[Corpora-List] Web/Corpora Questions

Mon Oct 20 18:04:18 UTC 2003

Peet, you'll find several of these questions addressed (not necessary answered satisfactorily) in papers on my website
http://kwicfinder.com/.  
Some of the papers I cite in the references will be useful as well.
(see esp. http://kwicfinder.com/AAACL2002whf.pdf i.a. Cavaglià and Kilgarriff, and Ide, Reppen and Suderman)

I haven't seen any recent estimates of the total number pages on the Web, distribution of text types and languages -- follow up the stale bibliography in 
http://kwicfinder.com/FletcherCLLT2001.pdf .  
(I intend to search more assiduously for recent estimates for an update of that paper later this year, and have concrete plans to proceed with the linguistic search engine / web archive outlined in the TaLC paper during a sabbatical in 2004-05.)

Personally I believe for the major languages the Web is most useful for compiling ad-hoc corpora of texts dealing with specific domains or emerging usage, or else for answering specific questions such as the ongoing discussion about "personal price", where even large reference corpora such as the BNC have too few citations to  give the whole picture. De Schryver makes a useful distinction between "Web as corpus" and "Web for (compiling a) corpus", in his case as a source of data for African languages with little if any  machine-readable data.

( De Schryver, Gilles-Maurice, 2002. Web for / as Corpus: a Perspective for the African Languages.  Nordic Journal of African Studies 11(2): 266-282.
http://www.up.ac.za/academic/libarts/afrilang/webtocorpus.pdf )

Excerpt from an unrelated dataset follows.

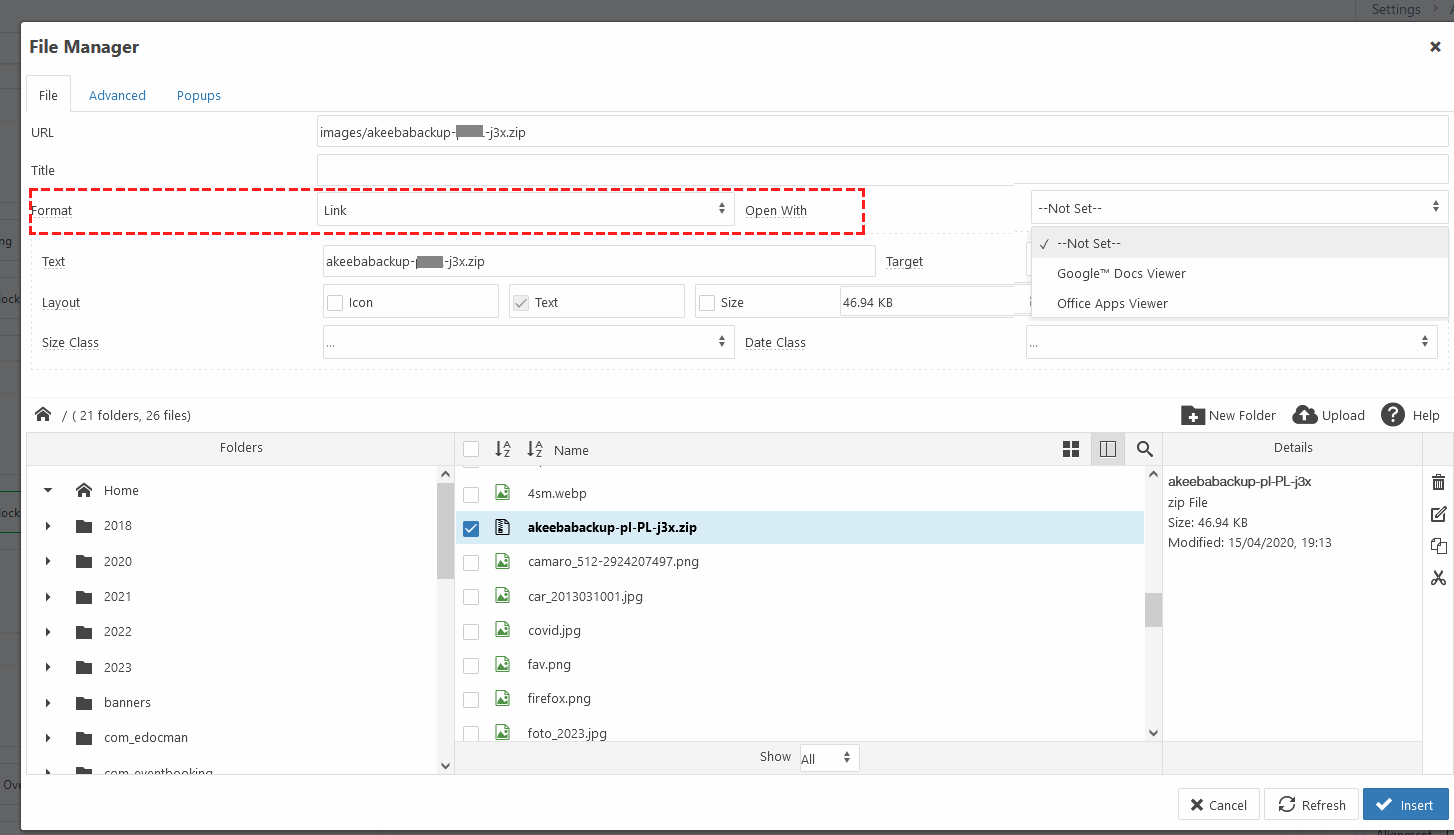Open the Show All items dropdown
Screen dimensions: 1454x835
click(x=827, y=758)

I'm looking forward to other responses to this posting!

Best regards,
Bill Fletcher

>>> "peetm" <peet.morris at comlab.ox.ac.uk> 10/20/03 10:37 AM >>>
I, like a lot of people, am interested in the idea of using the web as a
data source for corpus construction.

Saying that, I have some basic questions that I'd really appreciate hearing
views on.

1.	What do (various groups of) users of corpora actually want, need or
wish for from a corpus: and, would 'web-text' meet these requirements?
2.	What are user's selection criteria - in choosing a corpus?
3.	Does anyone know: what kinds of texts are available on the web, of
what quality, and in what quantities (is there any data on this)?
4.	How would one estimate the necessary size of a corpus (to be useful
for some purpose) built from web-texts using sampling theory etc?

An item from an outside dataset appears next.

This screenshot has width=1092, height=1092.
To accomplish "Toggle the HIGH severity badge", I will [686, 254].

If anyone knows of any papers on any/all of this - please do tell!

I'd also be interested in opinions on the statement (in answer to '3'), 'who
can tell?', i.e. it's nonsensical  to even ask '3', because, as the web is
constantly changing, what can really be said about quantity, quality and the
text-types available etc??  Does this also invalidate the second part of '1'
- if one cannot tell what one might find, how could one judge ahead of time
whether or not it'd meet 'any' requirement?

Lastly, I think that the web contains some text-types that are unique to it,
e.g., chat-room and blog texts.  However, I'm on a sticky wicket as I have
no proof that that such text-types actually differ from texts found in
conventional corpora.  Does anyone know if there has been any examination of
this type of prose at all?  OR, if there hasn't, can someone suggest how
such an examination could be achieved?

Many thanks,

peetm

email: peet.morris at clg.ox.ac.uk

addr: Computational Linguistics Group

      University of Oxford

      The Clarendon Institute

      Walton Street

      Oxford

      OX1 2HG

=======================================

Important: This email is intended for the use of the individual addressee(s)
named above and may contain information that is confidential, privileged or
unsuitable for overly sensitive persons with low self-esteem, no sense of
humour or irrational religious beliefs.

If you are not the intended recipient, then social etiquette demands that
you fully appropriate the message without trace of the former sender and
triumphantly claim it as your own. Leaving a former sender's signature on a
"forwarded" email is very bad form and, while being only a technical breach
of the Olympic ideal, does in fact constitute an irritating social faux pas.

Further, sending this email to a colleague does not appear to breach the
provisions of the Copyright Amendment (Digital Agenda) Act 2000 of the
Commonwealth, because chances are none of the thoughts contained in this
email are in any sense original...

Finally, if you have received this email in error, shred it immediately,
then add it to some nutmeg, egg whites and caster sugar. Whisk until stiff
peaks form, then place it in a warm oven for 40 minutes. Remove promptly and
let it stand for 2 hours before adding the decorative kiwi fruit and cream.
Then notify me immediately by return email and eat the original message.